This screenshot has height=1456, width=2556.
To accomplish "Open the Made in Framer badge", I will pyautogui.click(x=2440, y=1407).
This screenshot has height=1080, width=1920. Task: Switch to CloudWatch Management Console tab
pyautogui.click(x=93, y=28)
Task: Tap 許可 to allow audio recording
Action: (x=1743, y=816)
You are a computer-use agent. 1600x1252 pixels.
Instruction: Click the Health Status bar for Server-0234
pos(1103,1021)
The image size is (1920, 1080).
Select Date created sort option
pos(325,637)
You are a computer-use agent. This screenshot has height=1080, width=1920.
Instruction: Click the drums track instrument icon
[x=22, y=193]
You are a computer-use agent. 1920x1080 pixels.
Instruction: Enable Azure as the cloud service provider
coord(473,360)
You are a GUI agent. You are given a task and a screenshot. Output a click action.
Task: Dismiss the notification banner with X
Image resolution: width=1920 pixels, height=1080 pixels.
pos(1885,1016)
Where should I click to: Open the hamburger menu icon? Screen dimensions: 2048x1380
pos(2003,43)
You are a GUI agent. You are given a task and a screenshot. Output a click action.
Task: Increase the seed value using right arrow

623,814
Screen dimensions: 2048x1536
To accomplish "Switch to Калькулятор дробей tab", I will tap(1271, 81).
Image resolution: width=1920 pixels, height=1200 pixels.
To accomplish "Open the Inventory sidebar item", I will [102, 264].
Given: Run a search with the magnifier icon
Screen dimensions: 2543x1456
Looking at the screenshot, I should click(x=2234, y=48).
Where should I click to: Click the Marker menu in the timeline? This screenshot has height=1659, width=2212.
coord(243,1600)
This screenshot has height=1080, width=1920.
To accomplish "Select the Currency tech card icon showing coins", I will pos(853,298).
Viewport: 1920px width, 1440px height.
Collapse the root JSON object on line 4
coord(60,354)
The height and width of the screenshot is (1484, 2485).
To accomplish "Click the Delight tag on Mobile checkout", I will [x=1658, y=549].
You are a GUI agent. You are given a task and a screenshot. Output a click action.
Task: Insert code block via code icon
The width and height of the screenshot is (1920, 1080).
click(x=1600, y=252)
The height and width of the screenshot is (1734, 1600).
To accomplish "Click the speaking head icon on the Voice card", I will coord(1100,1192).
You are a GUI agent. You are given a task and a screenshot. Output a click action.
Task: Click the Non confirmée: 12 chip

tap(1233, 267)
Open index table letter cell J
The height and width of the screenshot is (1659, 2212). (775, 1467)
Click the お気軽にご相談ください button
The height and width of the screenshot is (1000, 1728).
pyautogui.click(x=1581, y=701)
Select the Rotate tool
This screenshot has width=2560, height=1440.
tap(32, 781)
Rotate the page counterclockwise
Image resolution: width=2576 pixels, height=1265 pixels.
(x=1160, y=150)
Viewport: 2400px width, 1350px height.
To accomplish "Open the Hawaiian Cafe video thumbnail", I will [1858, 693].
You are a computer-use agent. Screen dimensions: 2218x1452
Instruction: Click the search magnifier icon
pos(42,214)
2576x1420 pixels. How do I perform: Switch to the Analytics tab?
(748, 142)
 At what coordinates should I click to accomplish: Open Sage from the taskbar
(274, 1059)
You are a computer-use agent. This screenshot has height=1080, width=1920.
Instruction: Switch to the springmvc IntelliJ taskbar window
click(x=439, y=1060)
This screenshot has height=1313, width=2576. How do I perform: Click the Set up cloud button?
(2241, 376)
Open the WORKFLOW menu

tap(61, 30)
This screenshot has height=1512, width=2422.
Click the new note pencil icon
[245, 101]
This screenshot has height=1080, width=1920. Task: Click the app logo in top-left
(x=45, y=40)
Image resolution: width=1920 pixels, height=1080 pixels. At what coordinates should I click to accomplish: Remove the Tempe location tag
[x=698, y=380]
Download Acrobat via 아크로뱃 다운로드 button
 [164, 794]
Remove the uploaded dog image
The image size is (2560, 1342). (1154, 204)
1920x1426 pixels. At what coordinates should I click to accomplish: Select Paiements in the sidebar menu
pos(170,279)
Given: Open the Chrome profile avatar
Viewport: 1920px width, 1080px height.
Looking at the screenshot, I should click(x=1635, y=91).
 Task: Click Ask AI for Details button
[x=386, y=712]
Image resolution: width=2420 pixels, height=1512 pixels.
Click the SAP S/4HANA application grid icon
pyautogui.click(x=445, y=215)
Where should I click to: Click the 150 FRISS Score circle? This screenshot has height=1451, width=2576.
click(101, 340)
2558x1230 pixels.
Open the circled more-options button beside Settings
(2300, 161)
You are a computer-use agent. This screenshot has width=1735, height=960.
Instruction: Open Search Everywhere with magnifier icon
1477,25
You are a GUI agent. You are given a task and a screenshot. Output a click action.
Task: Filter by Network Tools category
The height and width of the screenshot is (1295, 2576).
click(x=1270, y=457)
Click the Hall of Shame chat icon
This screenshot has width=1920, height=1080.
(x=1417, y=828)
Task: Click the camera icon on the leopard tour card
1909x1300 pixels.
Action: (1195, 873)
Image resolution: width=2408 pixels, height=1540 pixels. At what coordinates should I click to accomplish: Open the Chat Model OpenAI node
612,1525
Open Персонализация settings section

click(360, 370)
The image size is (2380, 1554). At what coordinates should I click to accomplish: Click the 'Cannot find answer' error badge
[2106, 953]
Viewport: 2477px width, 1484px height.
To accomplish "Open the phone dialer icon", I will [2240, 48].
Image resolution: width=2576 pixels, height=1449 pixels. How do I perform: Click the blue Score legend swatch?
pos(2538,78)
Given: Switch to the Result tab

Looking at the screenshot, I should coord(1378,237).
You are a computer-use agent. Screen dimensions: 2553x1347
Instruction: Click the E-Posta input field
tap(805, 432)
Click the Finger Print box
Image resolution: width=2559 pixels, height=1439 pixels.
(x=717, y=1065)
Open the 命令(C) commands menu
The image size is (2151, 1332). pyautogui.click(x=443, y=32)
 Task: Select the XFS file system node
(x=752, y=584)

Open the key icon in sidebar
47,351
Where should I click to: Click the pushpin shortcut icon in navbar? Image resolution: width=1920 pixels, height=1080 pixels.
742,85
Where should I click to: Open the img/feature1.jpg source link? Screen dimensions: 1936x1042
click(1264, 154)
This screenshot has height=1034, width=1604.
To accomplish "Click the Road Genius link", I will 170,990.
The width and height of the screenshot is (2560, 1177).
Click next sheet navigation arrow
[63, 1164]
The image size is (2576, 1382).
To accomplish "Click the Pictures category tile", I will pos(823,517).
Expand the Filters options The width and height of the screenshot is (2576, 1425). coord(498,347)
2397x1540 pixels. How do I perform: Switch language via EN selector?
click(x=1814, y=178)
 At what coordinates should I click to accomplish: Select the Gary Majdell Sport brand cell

..........

__YOUR TASK__
Only the lines with "category" are needed; find them in the records and copy each one.

__SOLUTION BELOW__
Task: Filter by Network Tools category
To accomplish "Click the Pictures category tile", I will pos(823,517).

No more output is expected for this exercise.